If silence is no longer an option where does that leave us? Do we speak up today and become silent again tomorrow? I pray we don’t. I pray that we continue to speak up against those who use hate, fear, and violence to belittle and degrade our fellow humans. In many instances using our voices will not be enough, with breaking silence we must act as well. Not using the same fear, hate, and violence that we are against, but the actions of love, compassion, and justice. Those are not just words. They cannot be rhetoric that we say from behind keyboards and pulpits, they must be actions that we model day in and day out as we break the silence. We break the silence by actually living into love, compassion, and justice. It means we act before asking questions of why or if it is deserved. We do not qualify our actions, that is exactly what leads us to silence. We act because we can’t help it, because love, compassion, and justice are what changes the world around us, not hate, fear, and racism. Those are actions of the selfish. Those are actions of evil. Those are the actions someone who is so deeply broken they need what we have to offer. Those people marching against and harming another human being because of their skin color, sexuality, gender, or any of the other garbage reasons people have prejudice, are the actions of someone who is deeply broken and hurt. Just as our brothers and sisters that are on the receiving end, these broken humans love, compassion, and justice too.
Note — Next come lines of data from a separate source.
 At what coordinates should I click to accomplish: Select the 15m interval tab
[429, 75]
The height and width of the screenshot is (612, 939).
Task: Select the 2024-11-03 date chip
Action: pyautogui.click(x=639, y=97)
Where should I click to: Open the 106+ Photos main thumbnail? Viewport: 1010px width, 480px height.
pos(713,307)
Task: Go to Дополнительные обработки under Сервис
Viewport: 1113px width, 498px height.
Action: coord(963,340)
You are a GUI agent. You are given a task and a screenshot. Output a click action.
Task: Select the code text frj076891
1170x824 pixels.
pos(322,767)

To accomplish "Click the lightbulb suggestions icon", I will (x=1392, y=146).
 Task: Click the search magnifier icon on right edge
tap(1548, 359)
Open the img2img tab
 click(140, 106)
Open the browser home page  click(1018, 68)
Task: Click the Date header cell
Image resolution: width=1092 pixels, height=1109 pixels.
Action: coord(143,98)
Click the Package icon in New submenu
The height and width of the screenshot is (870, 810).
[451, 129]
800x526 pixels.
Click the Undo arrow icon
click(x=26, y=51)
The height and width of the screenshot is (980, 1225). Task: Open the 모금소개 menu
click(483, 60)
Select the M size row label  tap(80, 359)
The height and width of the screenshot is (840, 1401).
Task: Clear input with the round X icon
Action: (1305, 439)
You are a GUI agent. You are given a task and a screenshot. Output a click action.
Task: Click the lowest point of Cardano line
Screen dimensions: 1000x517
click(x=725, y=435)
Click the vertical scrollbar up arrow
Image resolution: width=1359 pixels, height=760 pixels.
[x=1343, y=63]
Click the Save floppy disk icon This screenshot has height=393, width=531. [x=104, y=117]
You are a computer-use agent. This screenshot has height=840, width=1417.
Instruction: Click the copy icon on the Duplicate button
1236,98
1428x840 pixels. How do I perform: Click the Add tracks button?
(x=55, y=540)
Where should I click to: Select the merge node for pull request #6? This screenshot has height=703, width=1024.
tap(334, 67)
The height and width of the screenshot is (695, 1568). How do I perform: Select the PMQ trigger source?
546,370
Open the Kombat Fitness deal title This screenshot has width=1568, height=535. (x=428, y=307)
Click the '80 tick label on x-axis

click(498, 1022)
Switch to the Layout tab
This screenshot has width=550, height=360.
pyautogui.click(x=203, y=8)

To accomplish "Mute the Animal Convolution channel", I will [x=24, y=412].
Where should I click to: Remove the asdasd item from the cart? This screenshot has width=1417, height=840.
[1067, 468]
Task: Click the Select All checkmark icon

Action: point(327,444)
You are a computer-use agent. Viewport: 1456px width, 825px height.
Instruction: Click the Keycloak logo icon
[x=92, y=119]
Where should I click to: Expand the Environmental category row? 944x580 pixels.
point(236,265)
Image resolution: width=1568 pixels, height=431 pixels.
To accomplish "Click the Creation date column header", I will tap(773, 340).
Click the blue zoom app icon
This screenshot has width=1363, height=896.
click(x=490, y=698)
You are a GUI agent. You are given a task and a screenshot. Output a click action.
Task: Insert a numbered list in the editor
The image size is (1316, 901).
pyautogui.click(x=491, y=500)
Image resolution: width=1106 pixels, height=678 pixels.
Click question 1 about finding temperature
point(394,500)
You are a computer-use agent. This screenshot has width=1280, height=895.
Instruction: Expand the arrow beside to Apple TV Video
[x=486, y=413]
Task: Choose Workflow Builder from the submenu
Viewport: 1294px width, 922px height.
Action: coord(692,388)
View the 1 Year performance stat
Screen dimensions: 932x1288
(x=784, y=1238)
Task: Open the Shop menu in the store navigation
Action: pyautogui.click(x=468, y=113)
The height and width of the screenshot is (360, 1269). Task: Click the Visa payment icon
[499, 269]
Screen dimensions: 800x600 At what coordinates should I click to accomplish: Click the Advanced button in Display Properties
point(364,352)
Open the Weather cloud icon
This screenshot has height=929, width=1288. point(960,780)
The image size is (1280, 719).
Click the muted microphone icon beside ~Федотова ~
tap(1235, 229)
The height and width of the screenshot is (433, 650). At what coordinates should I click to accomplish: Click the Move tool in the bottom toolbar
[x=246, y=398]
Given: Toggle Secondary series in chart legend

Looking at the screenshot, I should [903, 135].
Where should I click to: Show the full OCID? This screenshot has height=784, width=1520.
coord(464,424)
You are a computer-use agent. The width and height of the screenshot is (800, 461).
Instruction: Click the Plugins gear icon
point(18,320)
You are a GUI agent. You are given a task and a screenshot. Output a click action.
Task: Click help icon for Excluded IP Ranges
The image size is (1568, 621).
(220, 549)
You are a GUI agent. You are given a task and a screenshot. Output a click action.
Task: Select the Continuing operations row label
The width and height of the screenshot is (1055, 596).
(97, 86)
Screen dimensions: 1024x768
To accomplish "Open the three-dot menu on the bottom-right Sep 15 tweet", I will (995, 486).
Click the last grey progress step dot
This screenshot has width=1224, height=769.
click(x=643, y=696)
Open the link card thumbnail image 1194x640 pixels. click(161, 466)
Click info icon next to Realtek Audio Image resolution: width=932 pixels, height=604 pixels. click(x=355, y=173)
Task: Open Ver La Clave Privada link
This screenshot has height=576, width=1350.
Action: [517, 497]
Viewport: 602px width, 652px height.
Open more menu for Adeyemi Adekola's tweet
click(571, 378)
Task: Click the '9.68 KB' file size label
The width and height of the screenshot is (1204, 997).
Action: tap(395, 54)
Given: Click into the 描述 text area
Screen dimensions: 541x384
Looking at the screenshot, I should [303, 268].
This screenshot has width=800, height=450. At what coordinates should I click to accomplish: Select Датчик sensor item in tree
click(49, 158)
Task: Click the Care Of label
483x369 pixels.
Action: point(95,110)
Stand up, speak out, and act against hate, fear, violence, and evil especially when it is most inconvenient for you because there will be a day when you are praying and hopeful someone with stand up, speak out, and act for you and with you.
Do no harm! Do good! Stay in love with God! Love your fellow human! Silence is NOT an option!
Zach Bechtold is the Co-Founder of Bearded Theologians and Pastor of Choteau, Brady, and Dutton United Methodist Churches in the Northern Plains of Montana.